[Saved entries]
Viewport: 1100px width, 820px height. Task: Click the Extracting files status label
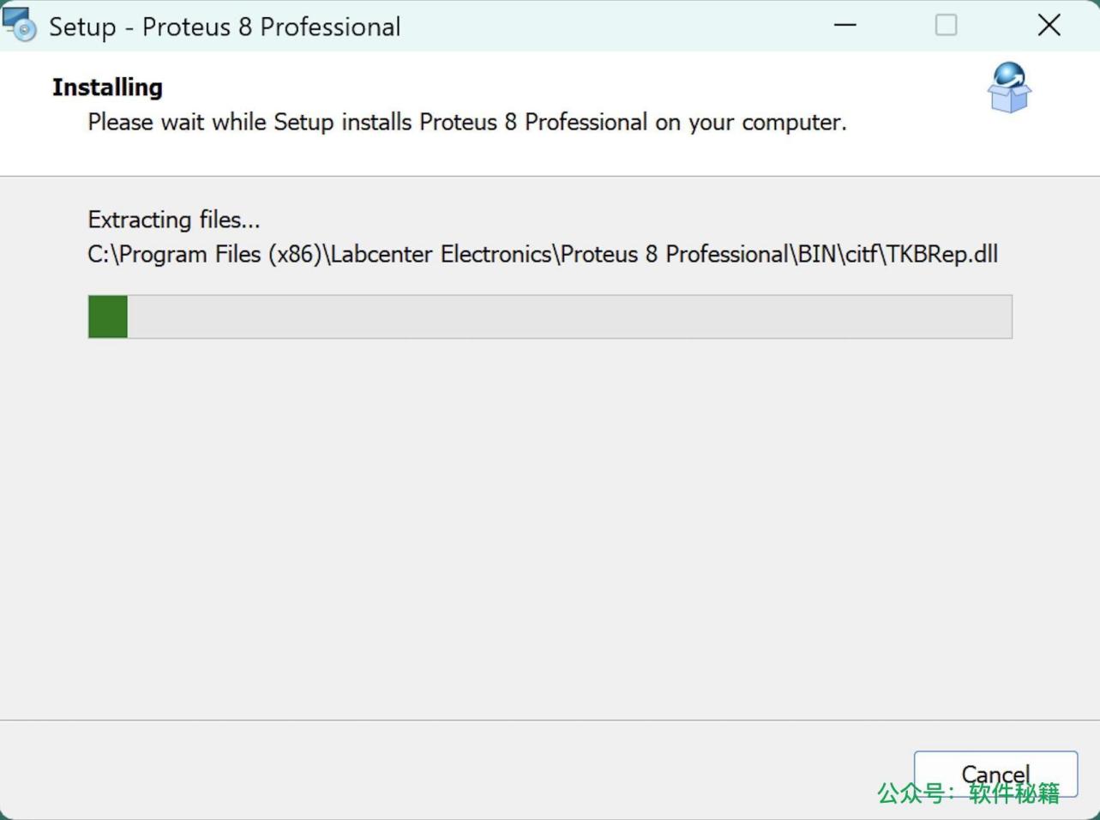pyautogui.click(x=173, y=220)
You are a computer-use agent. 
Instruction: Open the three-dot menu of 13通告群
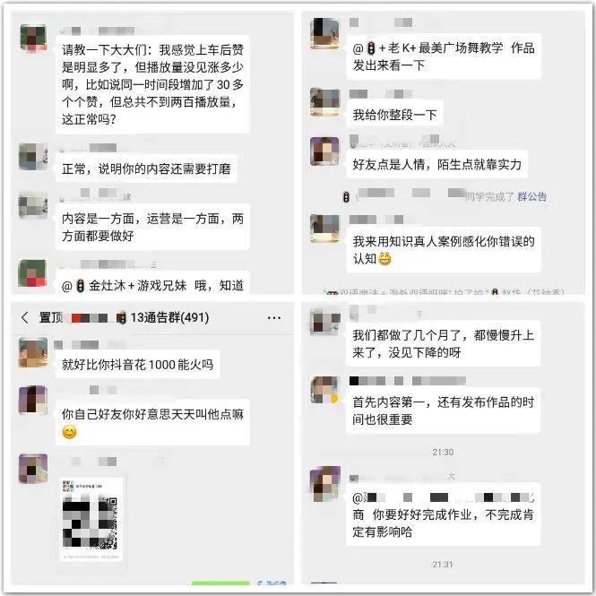[273, 318]
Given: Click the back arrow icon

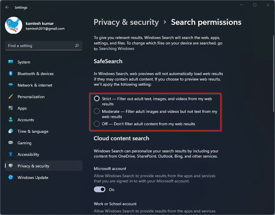Looking at the screenshot, I should pos(7,8).
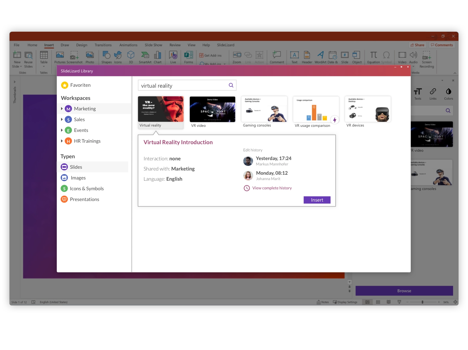Click the Favoriten star icon
The image size is (468, 350).
[65, 85]
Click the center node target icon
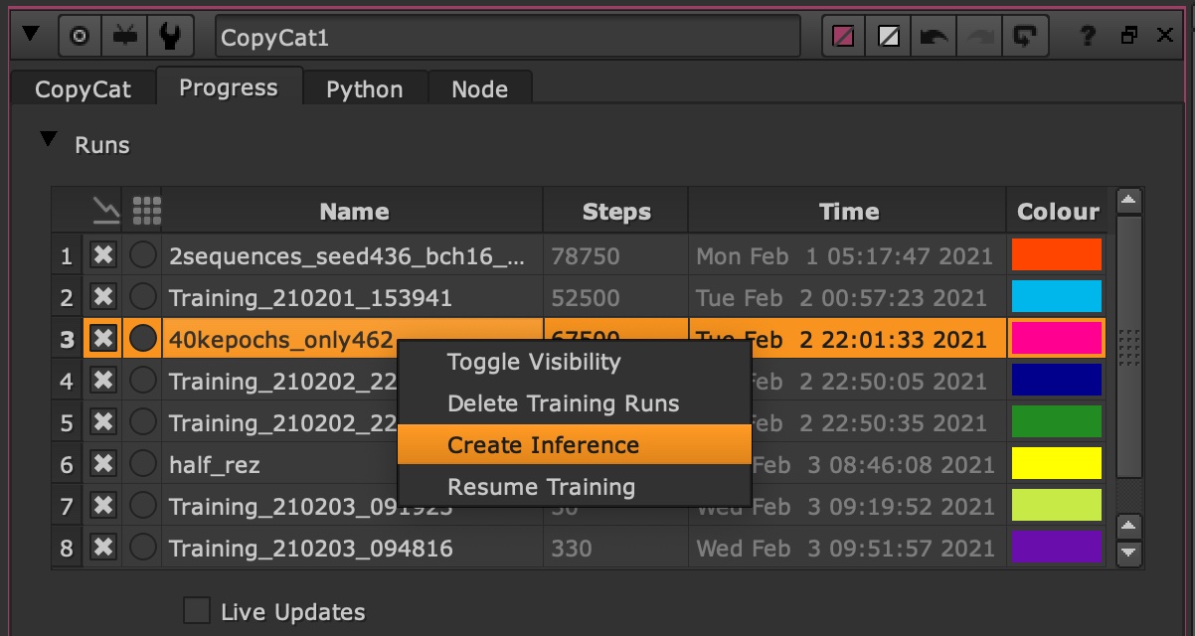 [x=81, y=37]
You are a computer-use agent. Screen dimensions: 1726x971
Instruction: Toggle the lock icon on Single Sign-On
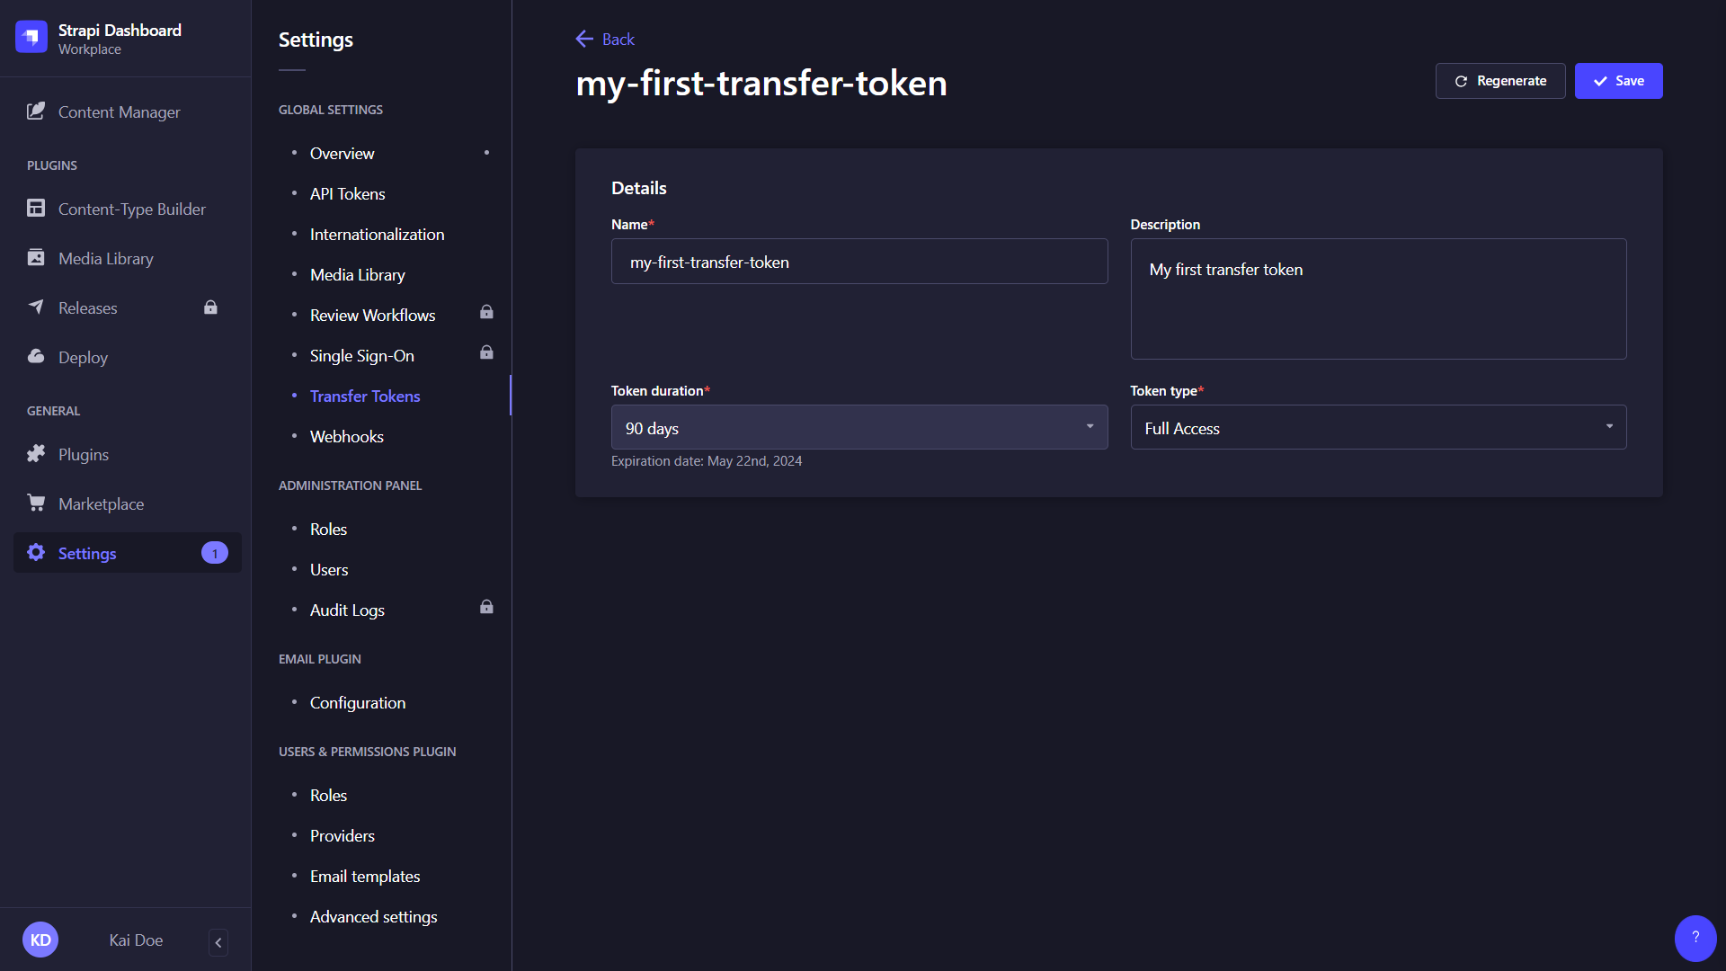click(x=486, y=352)

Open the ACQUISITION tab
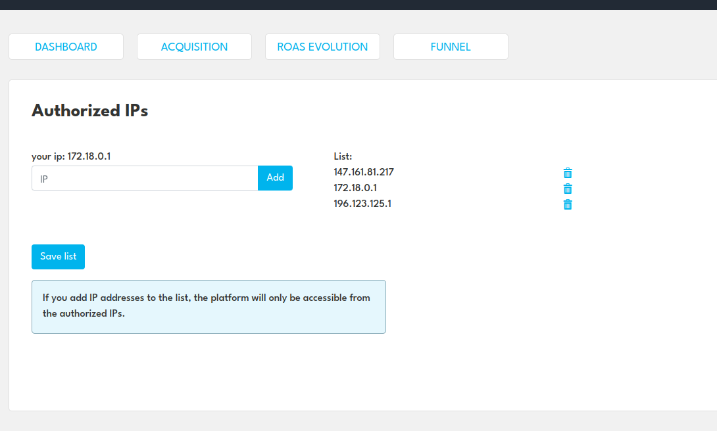[194, 47]
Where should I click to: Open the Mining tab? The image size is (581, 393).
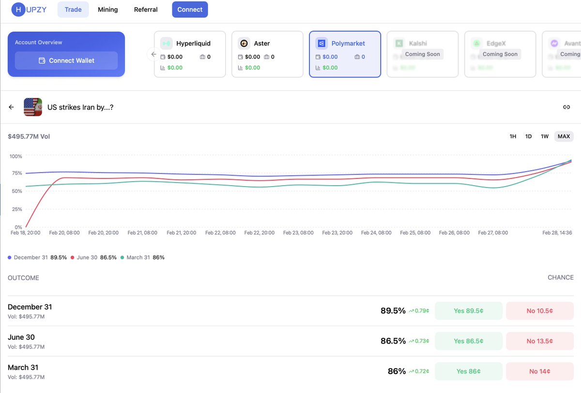click(107, 10)
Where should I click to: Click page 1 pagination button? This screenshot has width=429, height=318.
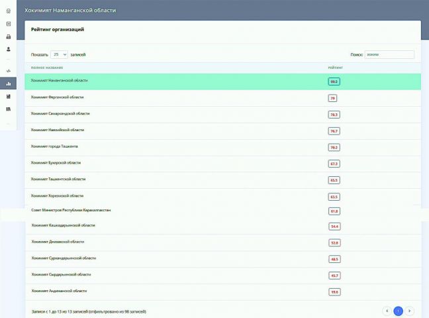click(x=398, y=310)
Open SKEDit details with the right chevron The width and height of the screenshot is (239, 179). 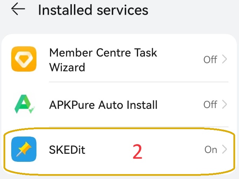225,150
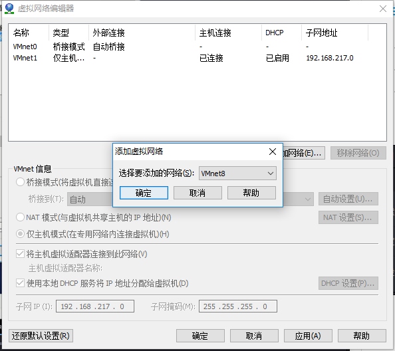
Task: Click the 子网掩码 input field
Action: tap(238, 306)
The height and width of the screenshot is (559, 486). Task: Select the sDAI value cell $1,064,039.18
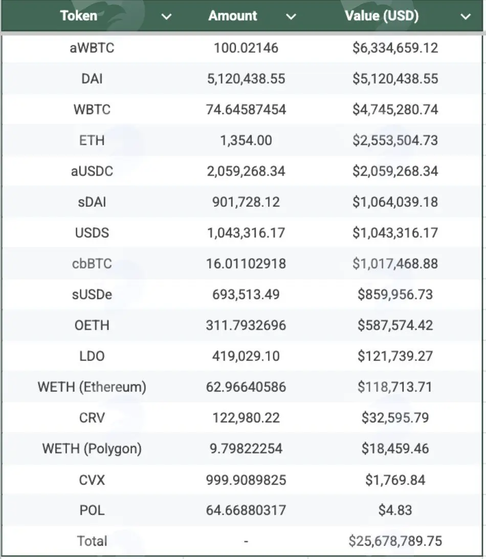(x=395, y=202)
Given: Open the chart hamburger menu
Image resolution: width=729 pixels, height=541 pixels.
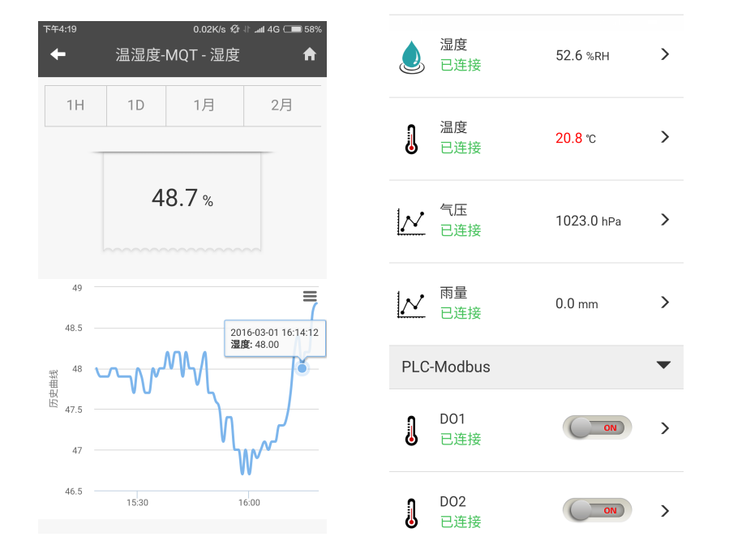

Problem to work on:
Extract, word for word, every line from the one holding "The height and" through the closing line of the data above. Do not include any pictures.

Solution to this exercise:
The height and width of the screenshot is (559, 486). Task: Select the sDAI value cell $1,064,039.18
(x=395, y=202)
Given: Open the chart hamburger menu
Image resolution: width=729 pixels, height=541 pixels.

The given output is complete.